Work to do — Using the post about Magma's Talus ATPG below, mark each statement yes or no for whether it agrees with the post, and quote the post's words that decide it. (a) Talus ATPG can be used by people who don't use Magma's tools. (b) The tool offers roughly 40X compression. (c) The post likens the compression to a Synopsys product.

Supplied text —
ATPG Wars - Magma comes back swinging…
One of the announcements from Test Week’s onslaught of test-related press releases from EDA vendors was Magma’s roll-out of Talus ATPG and Talus ATPG-X.  A couple of interesting things about this product:
1) Its tight integration into the Talus toolset means that it is a Magma user’s tool only. So Magma is marketing it to about a third (?) of the total available ATPG market.
2) Its both multi-threaded and distributed - which are probably both necessary given the fact that the tool is tapping into the physical database to target multiple fault models concurrently (this was Siyad’s first comment when we were discussing the announcement).
3) It uses a ’stateless broadcaster’ and compactor for test data compression, for a ~40X compression capability. This is similar to Synopsys’ DFT MAX compression. There are other similarities as pointed out in this post at The Tao of ASICs (amongst them, a prime example of synchronicity related to multiple fault detection using one pattern, including reordering of patterns based on fault type) . The Tao is declaring it a “DFT Arms Race”.
Talus ATPG and ATPG-X are placed right in the sweet spot of current ATPG development - links to the physical database and detection of multiple fault types. We’ll be interested to see how this plays out.
Coming up later this week we’ll discuss more of last week’s announcements.


Stumble It!

Stored data —
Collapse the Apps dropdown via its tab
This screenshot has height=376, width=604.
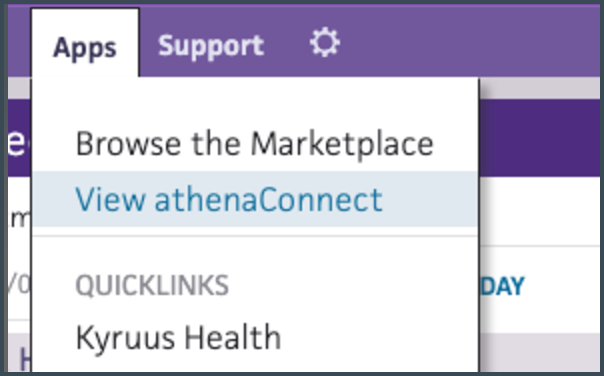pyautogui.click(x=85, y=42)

...

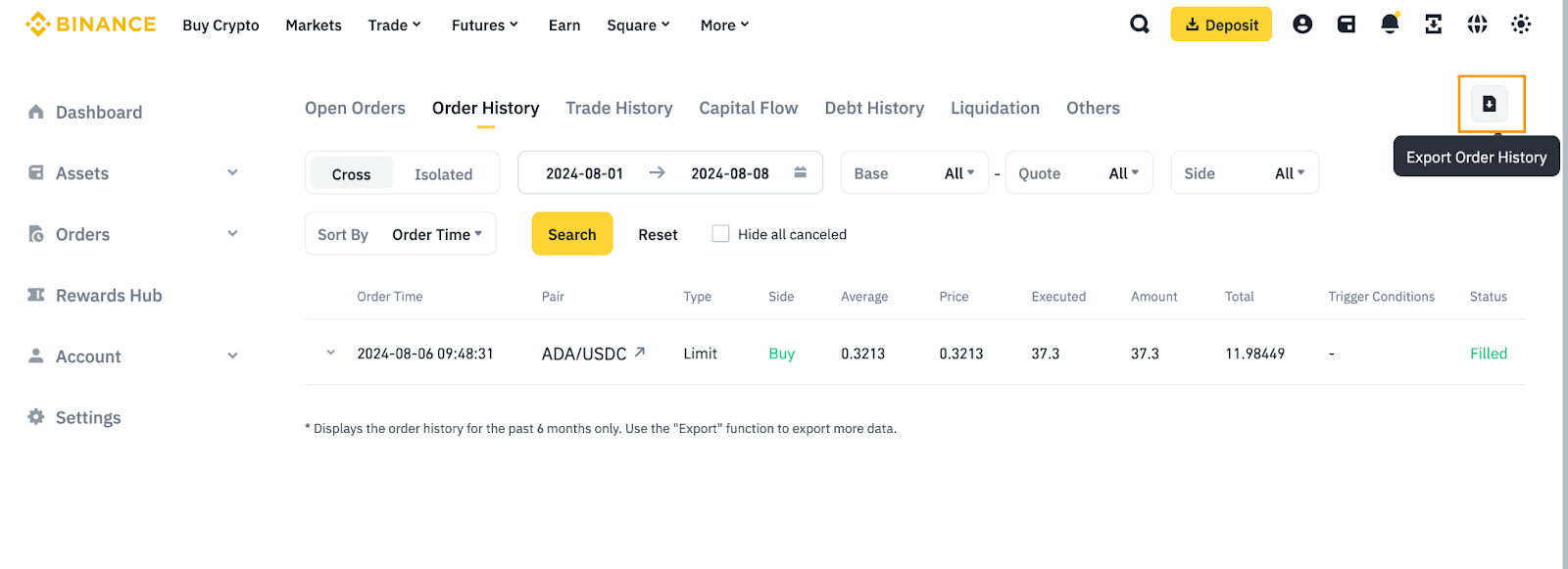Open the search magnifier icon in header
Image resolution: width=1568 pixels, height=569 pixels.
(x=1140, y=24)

Solved exercise —
(a) No: "it is a Magma user’s tool only"
(b) Yes: "for a ~40X compression capability"
(c) Yes: "This is similar to Synopsys’ DFT MAX compression."